The format of Rhodesia Last Outpost of the British Empire 1890-1980 is simple and clearly laid out right in the beginning in the table of contents. It is organized by time period as well as by the events in those time periods. The book moves through history in the expected chronological order, but each new chapter revolves around an event from that time period allowing the reader to easily move through history and from one section to the next. This allows a smooth transition for the reader. Peter Baxter makes it a point to also touch on the ones that have made history within Rhodesia. He includes stories of kind Lobengula, and Rhodes as well as stories of many others including current day political activists like Tsvangirai. An index, notes, and a biography are included in the back of the book and is what would be expected out of a work like this. As a historical piece of work it is expertly done, but not to the point of just boring facts and figures. This book gives the history of Rhodesia a face and a life of its own.
Rhodesians Worldwide, September 2010
In Peter Baxter’s frank and compelling history of Rhodesia the author sets out to provide the first full length history of the country from its early African roots to 1980, the year that majority rule was brought in. Baxter brings excellent credentials to his task. Born in Kenya in 1962 he became an agriculturalist and tea planter and lived in Rhodesia until 1980. Thus he was an intimate witness to many of the events described in the second half of the book.

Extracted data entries
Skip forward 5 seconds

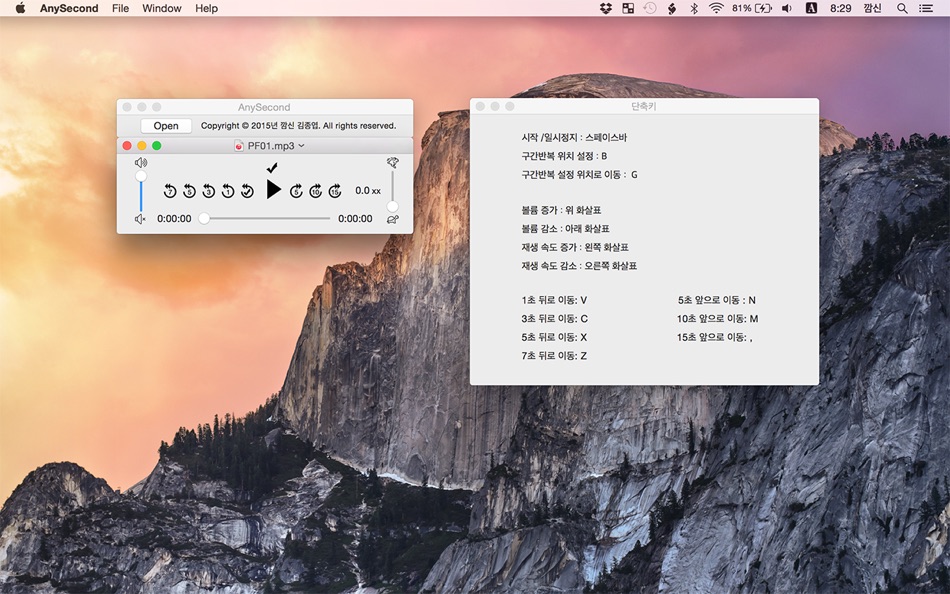[x=297, y=190]
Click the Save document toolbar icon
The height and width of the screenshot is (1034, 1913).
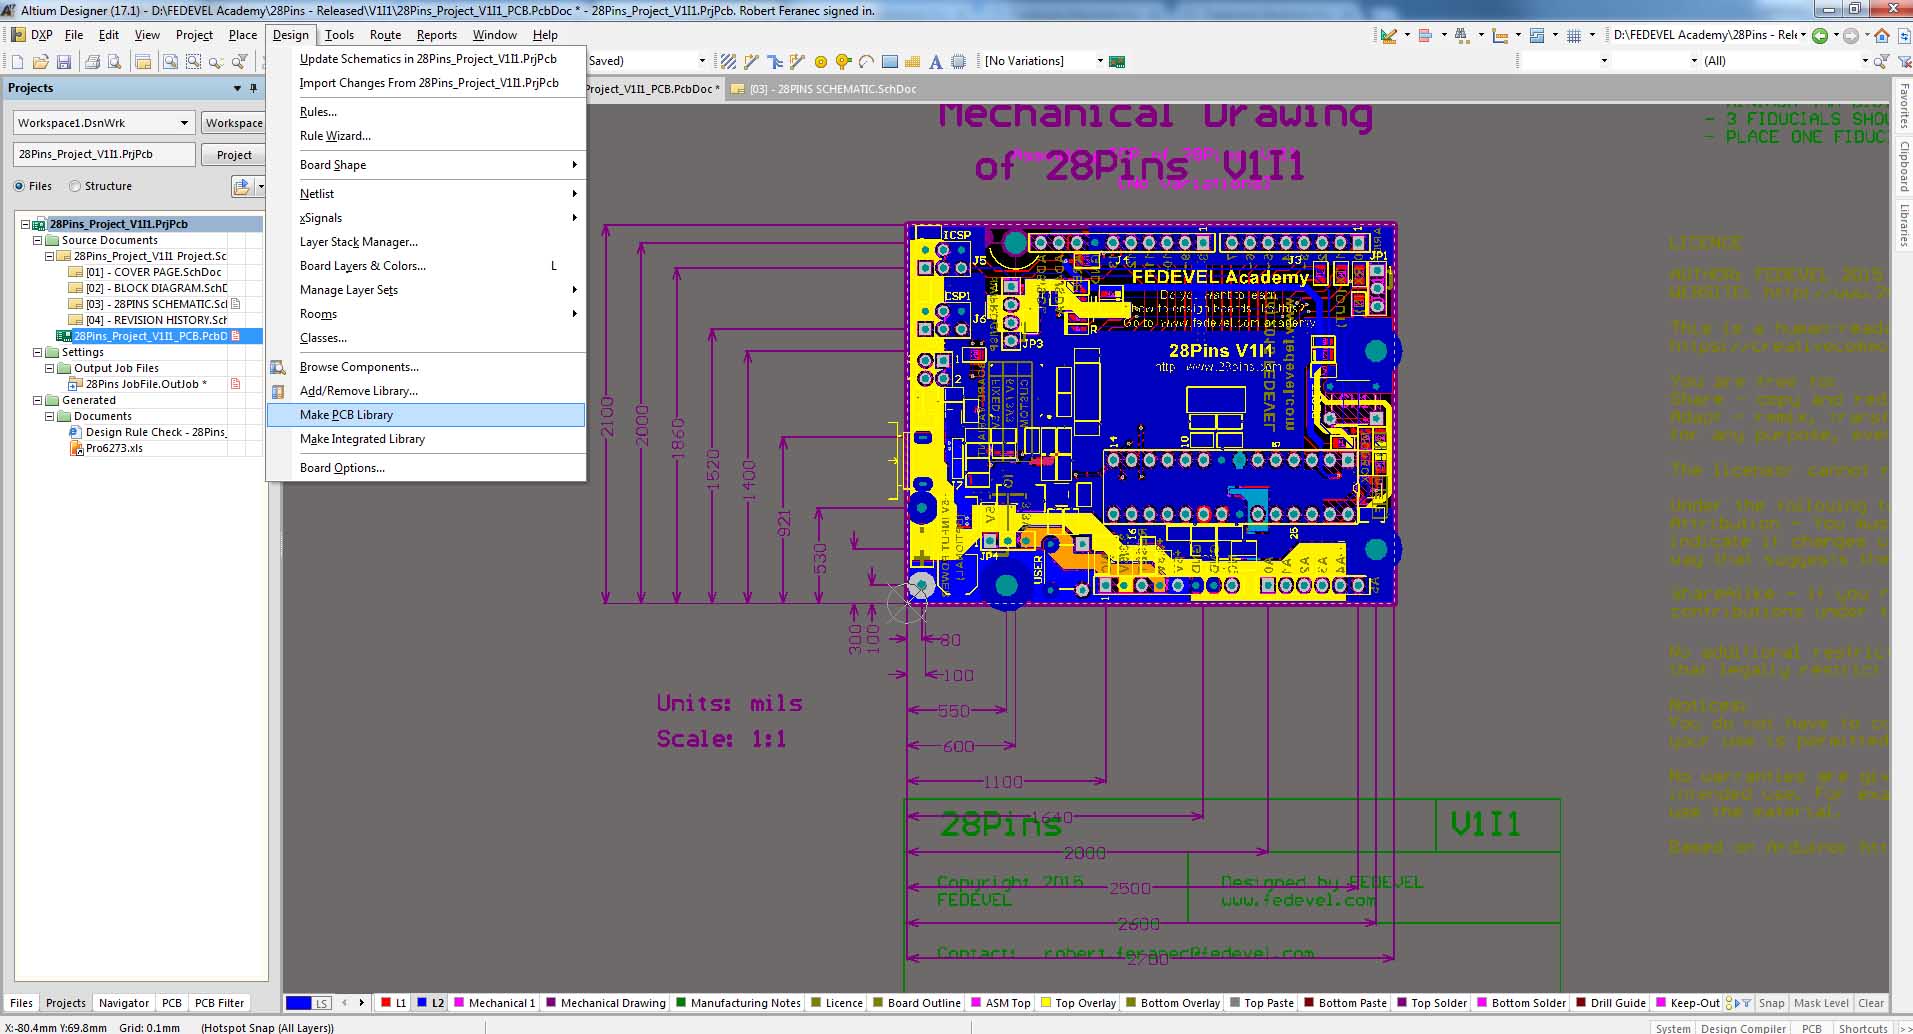pyautogui.click(x=64, y=62)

### GIVEN REQUEST 1:
From the Rhodesia book reviews, output the passage that begins at the words "Rhodesians Worldwide, September" and stops after "of the book.".
### GIVEN REQUEST 2:
According to the Rhodesia book reviews, where and in what year was Peter Baxter born?
### GIVEN REQUEST 3:
Supply the next part of the Rhodesia book reviews, continuing from their final sentence.

### REPLY 1:
Rhodesians Worldwide, September 2010
In Peter Baxter’s frank and compelling history of Rhodesia the author sets out to provide the first full length history of the country from its early African roots to 1980, the year that majority rule was brought in. Baxter brings excellent credentials to his task. Born in Kenya in 1962 he became an agriculturalist and tea planter and lived in Rhodesia until 1980. Thus he was an intimate witness to many of the events described in the second half of the book.

### REPLY 2:
In Kenya, in 1962.

### REPLY 3:
Which with the origin of Rhodesia lies in its two major African tribes, the Mashona and the Matabele (Ndebele). Formerly a semi-independent tribe under the Zulus, they warred briefly with Shaka Zulu and were forced to flee, eventually ending up in what is modern day Zimbabwe. They subjugated the resident Mashonas and established a kingdom. Their power was short lived however, in 1888 they negotiated a concession with Cecil John Rhodes which led, as things inevitably did in those days, to an influx of European settlers into Mashonaland. War with the Matabele followed in 1893 which resulted in their defeat and the conquest of Matabeleland which with Mashonaland became Rhodesia. During the war the whites suffered one of their rare defeats, at Shangani; “never again in the history of Rhodesia would the black race achieve anything close to a victory of this magnitude.” Yet only 31 whites were killed to around 500 Africans. Baxter relates an interesting story of Rhodes’ quest to establish an outlet to the sea through Portuguese Mozambique.
The author details many interesting aspects of the early colonial regime, such as the appropriation of land from the Mashona who previously did not view the land as having owners; “the land was there, there was plenty of it … it was common property to all.” Rhodesia became a British colony “fundamentally different” from Canada or New Zealand, due to the huge ratio of local Africans to British subjects, around 17 to 1. It was better off in this respect than Northern Rhodesia (Zambia) whose ratio was 60 to 1. And thus the three colonies, South Africa, Rhodesia and northern Rhodesia, fell into an uneasy system in Africa where the local whites wished to maintain their rule, even as the century progressed and the home country, England, gradually displayed less interest in them.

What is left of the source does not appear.